[Saved data entries]

--

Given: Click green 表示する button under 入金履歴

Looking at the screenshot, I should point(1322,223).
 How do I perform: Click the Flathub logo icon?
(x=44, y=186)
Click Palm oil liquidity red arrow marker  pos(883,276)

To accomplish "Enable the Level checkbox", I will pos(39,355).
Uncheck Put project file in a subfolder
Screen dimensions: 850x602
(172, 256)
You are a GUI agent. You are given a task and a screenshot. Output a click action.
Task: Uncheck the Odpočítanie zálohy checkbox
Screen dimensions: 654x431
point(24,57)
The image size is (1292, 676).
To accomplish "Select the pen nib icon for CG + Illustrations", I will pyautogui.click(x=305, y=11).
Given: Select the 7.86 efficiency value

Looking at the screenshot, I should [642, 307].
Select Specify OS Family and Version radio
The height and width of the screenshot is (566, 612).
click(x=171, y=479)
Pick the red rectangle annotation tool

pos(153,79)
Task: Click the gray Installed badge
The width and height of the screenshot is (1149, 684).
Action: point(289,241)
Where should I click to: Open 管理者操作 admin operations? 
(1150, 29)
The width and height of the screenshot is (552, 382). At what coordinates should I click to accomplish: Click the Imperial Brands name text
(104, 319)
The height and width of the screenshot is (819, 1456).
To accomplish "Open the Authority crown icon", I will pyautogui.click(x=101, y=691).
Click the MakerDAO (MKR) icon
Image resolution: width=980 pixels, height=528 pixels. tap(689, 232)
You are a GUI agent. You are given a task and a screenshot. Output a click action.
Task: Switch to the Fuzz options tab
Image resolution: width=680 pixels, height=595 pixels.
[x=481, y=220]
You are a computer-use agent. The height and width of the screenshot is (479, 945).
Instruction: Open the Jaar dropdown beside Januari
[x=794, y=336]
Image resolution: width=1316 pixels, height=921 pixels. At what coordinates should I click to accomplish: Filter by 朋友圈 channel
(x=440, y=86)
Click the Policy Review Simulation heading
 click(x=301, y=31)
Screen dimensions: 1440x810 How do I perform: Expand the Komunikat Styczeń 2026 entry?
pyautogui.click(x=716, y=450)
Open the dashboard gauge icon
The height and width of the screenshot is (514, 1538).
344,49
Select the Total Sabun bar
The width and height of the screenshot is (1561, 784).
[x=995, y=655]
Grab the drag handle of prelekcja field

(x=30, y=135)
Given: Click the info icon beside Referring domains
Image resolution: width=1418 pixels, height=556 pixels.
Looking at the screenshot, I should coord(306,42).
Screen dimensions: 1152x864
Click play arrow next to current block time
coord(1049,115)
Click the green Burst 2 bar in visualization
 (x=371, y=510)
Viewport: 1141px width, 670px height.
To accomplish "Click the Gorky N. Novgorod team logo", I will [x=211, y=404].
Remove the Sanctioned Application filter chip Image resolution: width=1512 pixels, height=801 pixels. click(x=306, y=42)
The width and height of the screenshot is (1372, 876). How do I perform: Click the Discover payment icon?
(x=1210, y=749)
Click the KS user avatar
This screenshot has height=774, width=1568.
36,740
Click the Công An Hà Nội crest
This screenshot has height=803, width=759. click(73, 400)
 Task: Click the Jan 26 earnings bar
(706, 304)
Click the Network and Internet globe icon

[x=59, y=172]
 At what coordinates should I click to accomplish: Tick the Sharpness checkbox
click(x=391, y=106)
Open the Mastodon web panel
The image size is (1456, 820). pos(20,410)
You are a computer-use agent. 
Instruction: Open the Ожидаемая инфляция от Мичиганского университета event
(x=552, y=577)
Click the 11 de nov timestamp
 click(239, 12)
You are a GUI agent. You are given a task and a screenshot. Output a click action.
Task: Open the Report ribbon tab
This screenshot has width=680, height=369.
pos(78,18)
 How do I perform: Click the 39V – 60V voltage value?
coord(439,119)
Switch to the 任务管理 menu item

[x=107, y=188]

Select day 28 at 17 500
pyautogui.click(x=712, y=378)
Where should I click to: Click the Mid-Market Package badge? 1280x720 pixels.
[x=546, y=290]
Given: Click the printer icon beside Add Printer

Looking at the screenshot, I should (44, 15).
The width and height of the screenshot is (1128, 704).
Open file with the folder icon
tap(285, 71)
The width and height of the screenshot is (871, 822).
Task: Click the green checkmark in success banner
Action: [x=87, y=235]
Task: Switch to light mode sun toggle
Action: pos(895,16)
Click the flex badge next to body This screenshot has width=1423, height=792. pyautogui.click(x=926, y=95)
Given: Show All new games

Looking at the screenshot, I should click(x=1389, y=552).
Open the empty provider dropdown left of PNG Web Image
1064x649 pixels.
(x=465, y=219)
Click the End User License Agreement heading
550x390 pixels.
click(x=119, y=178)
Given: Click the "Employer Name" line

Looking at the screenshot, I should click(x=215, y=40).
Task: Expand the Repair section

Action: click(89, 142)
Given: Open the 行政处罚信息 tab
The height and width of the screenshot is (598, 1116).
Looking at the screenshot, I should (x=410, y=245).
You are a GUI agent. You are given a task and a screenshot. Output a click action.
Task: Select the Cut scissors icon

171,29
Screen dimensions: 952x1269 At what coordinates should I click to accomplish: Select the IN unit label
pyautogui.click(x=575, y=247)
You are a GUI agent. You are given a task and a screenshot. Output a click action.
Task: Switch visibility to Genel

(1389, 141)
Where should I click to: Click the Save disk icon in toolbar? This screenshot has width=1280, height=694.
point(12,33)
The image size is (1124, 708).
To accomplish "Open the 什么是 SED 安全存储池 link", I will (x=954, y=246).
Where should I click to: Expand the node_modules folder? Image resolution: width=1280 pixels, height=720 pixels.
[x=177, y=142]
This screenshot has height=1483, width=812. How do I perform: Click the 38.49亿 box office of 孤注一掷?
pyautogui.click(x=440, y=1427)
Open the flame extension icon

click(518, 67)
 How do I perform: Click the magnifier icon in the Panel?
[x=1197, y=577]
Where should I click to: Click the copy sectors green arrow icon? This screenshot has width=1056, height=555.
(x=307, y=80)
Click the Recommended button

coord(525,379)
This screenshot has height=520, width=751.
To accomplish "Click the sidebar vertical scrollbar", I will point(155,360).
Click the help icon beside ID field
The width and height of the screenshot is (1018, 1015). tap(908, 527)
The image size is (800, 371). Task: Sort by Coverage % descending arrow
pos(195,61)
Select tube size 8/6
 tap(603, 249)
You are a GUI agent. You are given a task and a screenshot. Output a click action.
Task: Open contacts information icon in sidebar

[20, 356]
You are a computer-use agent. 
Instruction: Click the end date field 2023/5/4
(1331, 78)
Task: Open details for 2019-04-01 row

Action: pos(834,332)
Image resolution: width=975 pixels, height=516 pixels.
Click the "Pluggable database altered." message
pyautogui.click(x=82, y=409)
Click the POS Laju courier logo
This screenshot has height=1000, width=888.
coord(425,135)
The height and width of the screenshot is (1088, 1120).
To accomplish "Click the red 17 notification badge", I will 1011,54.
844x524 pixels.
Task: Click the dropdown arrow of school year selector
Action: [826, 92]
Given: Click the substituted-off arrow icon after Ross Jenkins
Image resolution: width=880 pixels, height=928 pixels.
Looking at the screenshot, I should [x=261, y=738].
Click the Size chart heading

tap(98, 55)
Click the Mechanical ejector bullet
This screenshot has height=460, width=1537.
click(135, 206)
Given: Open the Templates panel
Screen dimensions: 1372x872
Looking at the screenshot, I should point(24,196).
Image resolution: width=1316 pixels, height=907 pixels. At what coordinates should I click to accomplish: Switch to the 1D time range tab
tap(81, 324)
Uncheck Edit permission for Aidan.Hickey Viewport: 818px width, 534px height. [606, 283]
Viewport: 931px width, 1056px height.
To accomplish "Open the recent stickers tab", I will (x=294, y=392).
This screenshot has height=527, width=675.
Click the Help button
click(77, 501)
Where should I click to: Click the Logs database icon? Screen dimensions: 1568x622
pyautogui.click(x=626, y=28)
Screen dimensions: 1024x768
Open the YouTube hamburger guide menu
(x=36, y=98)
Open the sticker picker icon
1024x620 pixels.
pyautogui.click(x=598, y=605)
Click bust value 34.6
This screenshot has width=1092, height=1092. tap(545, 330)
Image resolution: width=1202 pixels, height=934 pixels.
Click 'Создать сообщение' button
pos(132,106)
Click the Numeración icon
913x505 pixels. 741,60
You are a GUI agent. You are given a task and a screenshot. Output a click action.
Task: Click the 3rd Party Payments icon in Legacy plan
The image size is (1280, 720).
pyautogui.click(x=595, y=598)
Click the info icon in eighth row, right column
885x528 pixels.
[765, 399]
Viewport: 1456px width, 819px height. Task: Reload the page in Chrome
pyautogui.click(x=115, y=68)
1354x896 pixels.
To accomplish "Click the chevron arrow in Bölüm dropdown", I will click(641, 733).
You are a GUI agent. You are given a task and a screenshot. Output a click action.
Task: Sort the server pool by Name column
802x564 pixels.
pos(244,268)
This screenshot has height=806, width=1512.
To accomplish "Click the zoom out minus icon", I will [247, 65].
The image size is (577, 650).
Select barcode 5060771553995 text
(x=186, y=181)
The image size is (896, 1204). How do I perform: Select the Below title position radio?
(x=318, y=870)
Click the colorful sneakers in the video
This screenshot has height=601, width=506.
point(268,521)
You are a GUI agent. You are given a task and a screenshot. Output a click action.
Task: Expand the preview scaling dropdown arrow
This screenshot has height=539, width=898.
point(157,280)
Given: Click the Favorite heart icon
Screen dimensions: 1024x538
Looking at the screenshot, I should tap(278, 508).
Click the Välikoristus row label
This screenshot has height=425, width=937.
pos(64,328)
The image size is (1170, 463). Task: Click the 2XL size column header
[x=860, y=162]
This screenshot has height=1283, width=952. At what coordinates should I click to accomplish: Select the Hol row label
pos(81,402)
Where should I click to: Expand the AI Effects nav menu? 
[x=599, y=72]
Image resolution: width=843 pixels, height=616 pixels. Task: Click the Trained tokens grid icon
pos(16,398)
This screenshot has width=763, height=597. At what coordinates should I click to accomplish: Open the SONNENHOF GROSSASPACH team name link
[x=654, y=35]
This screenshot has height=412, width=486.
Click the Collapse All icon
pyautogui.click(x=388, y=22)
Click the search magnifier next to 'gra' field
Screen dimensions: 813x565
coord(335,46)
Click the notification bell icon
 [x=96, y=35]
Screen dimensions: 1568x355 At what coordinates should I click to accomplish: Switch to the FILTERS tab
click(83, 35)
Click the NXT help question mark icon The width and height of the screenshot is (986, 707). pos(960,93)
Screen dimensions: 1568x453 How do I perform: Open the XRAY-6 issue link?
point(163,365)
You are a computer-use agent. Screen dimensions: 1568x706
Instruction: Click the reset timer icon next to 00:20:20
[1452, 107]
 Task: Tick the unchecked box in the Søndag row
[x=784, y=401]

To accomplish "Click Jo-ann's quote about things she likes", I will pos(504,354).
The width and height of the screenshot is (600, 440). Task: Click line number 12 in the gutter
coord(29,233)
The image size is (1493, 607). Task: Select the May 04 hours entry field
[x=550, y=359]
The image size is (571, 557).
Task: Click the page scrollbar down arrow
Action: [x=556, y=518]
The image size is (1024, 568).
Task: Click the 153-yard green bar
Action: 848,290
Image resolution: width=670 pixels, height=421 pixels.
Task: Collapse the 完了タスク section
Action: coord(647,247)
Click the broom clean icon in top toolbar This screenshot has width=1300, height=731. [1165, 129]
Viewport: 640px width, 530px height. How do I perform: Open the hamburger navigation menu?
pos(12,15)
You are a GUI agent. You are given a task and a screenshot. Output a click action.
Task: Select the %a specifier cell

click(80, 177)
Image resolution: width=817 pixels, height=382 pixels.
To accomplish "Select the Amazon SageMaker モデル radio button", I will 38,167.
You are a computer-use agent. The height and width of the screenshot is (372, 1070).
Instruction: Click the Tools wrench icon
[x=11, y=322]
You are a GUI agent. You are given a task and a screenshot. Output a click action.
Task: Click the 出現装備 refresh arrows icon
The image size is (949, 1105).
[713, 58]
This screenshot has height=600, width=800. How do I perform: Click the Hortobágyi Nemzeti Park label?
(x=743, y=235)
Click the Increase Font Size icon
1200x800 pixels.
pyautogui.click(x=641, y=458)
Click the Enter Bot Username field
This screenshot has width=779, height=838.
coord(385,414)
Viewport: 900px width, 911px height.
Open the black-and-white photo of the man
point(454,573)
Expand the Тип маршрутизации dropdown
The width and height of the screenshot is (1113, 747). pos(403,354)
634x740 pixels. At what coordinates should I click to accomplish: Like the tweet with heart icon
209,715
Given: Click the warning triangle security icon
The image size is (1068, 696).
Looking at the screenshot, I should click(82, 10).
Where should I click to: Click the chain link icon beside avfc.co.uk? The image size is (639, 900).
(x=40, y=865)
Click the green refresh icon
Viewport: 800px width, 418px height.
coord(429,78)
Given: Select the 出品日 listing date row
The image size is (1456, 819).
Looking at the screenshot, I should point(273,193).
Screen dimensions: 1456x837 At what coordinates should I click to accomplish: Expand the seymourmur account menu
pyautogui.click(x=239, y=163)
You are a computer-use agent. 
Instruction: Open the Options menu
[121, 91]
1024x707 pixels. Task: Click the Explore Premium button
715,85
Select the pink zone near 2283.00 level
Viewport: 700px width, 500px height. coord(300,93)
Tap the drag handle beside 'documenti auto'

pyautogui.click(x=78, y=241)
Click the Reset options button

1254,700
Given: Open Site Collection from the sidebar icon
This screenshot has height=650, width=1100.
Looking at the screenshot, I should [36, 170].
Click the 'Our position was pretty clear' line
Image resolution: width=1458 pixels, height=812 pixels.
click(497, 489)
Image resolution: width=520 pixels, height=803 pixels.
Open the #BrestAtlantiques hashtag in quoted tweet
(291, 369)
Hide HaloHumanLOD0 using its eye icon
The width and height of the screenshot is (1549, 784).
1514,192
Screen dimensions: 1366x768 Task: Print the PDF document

--

| Task prompt |
Throughout the data above, copy all lines where the word "refresh" is found.

| Result |
Task: Click the 出現装備 refresh arrows icon
Click the green refresh icon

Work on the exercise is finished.